Geometric distributions

geometric_distribution q_deformation

Definition. $$X \sim Geom(p)$$ if

$f_X(k) = p (1 - p)^k, \qquad k \ge 0$

Then

$\prob(X \ge n) = p \sum_{k \ge n} (1 - p)^k = (1 - p)^n$

Claim. For $$\theta > 0$$, if $$X_n \sim Geom(\theta / n)$$ then $$X_n / n \to Exp(\theta)$$ the exponential distribution with parameter $$\theta$$. Write this as $$Geom(\theta / n) / n \to Exp(\theta)$$.

Proof.

$\prob(X_n / n \ge t) = (1 - \theta / n)^{n t} \to e^{- \theta t}.$

$$\square$$

$$q$$-deformation

Let $$q, \alpha \in [0, 1]$$. With parameter $$\alpha$$, the $$q$$-geometric distribution $$q$$Geom$$(\alpha)$$ has pmf (see e.g. [{matveev-petrov15}])

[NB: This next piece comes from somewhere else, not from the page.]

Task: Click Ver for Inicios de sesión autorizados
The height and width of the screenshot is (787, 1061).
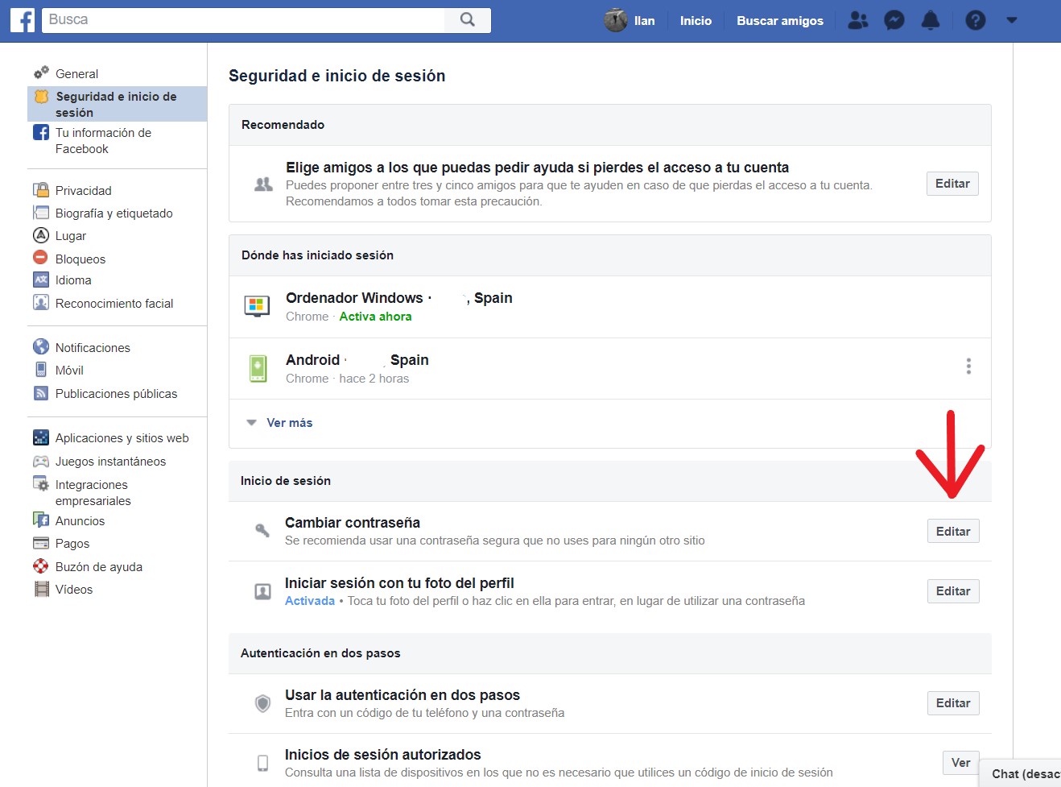Action: [960, 763]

$f(k) = {\alpha^k \over (q)_k} (\alpha)_\infty$

when $$q = 0$$ it turns into $$Geom(1 - \alpha)$$.

$$qt$$-deformation

Let $$q, t, \alpha \in [0, 1]$$. The $$qt$$-geometric distribution $$qt$$Geom$$(\alpha)$$ has pmf

$f(k) = \alpha^k {(t)_k \over (q)_k} {(\alpha)_\infty \over (\alpha t)_\infty}$

It is a probability distribution due to Cauchy's $$q$$-binomial series formula, (3) in q-Pochhammers.

• When $$t = 0$$, $$qt$$Geom = $$q$$Geom.
• When $$t = q$$, $$qt$$Geom$$(\alpha) =$$Geom$$(1 - \alpha)$$.

References

• [matveev-petrov15] q-randomized Robinson-Schensted-Knuth correspondences and random polymers, , 2016.